The demise of someone very dear to you is always a difficult reality to face. It can sometimes be quite impossible to accept. In moments such as these, we are equipped with very little that might enable us to face this harsh reality, and yet face it we must for we cannot run away and hide.
“Have you eaten?” she had asked me for what was to be the last time, and I had simply nodded. I had seen, even then, that she was getting weaker. Her health, at 86, seemed to have worsened considerably, she looked more fragile. But when I heard of this great loss last week, I was left speechless; that last conversation with her kept playing in my mind—over and over again.
My grandmother was born in Hemja and had never received any formal education. After coming of age, she had been married off. Her husband, my grandfather, was Bhuwaneshwor Koirala, a popular mystic from Pokhara. Upon entering his household, she had done all that she was expected to. Khen Kumari Koirala had successfully played out the roles of daughter, wife and mother. Later on in life, she was to be a beloved grandmother, and even great-grandmother to many.

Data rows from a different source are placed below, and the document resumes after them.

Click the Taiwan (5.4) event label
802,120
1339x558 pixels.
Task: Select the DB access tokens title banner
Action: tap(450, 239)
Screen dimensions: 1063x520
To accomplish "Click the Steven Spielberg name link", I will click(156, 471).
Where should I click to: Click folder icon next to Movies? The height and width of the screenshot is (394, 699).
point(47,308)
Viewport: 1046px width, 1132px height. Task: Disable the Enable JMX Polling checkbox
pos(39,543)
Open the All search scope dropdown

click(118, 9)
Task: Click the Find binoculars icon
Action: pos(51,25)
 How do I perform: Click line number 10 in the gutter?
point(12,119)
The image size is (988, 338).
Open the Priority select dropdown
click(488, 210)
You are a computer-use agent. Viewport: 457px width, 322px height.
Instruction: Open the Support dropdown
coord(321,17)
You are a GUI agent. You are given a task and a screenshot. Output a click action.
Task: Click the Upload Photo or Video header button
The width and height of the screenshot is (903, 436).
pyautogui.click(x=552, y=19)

Grandmother’s life was not without its hurdles, though. My grandfather, who was more inclined towards the spiritual life than the domestic, left home after a few years of marriage as he went ‘seeking for truth’. His search for inner meaning took him to many an ashram, and while he was away, it was my grandmother
who bore the myriad responsibilities of taking care of the family.
Her readiness to accept all circumstances that befell her, the solid resilience she carried in that small, fragile body of hers—these are things I remember most about her, qualities that have inspired me as well. In a way abandoned by her husband, she never expressed an ounce of frustration, always holding grandfather in the highest regard. She respected his search, his religiousness, like he was seeking the truth on her behalf as well.
When her children had grown up, grandmother left home and joined her husband at an ashram near the Fewa Lake. There, she
assisted him in his meditations until grandfather’s health began deteriorating and the two moved inside the city of Pokhara. Grandmother continued to devote herself to his care even here. She was always at his service and tended to followers who came to visit him—by then, a well-respected spiritual master—at their home from all over the country.
When my grandfather passed away five years ago, grandmother was naturally bereaved. But even when she was left alone, she said she still felt thankful for having been able to look after her husband till the very end.
Now that she too is gone, all I have left of her are snippets of memories from the times I visited her. Each time I visited, she’d give me a token, of one sort or another. And delighted to have her grandson over, she would toil away in the kitchen, preparing my favourite dishes.
As I dwell in these memories, I realise that life and death, even as they seem so wholly opposed to one another, are connected by an indelible bond. Life brings along with it a promise of death, and death seems to take everything away. I wonder where death leads to, exactly, but cannot find an answer. What I know for sure though is that my grandmother will always be a reminder of the purest forms of love and devotion to me. Even as I live the distracted, diluted life we all live in these modern times, I am sure that my grandmother will forever remain with me. This is the legacy she has left behind. An enduring legacy of love.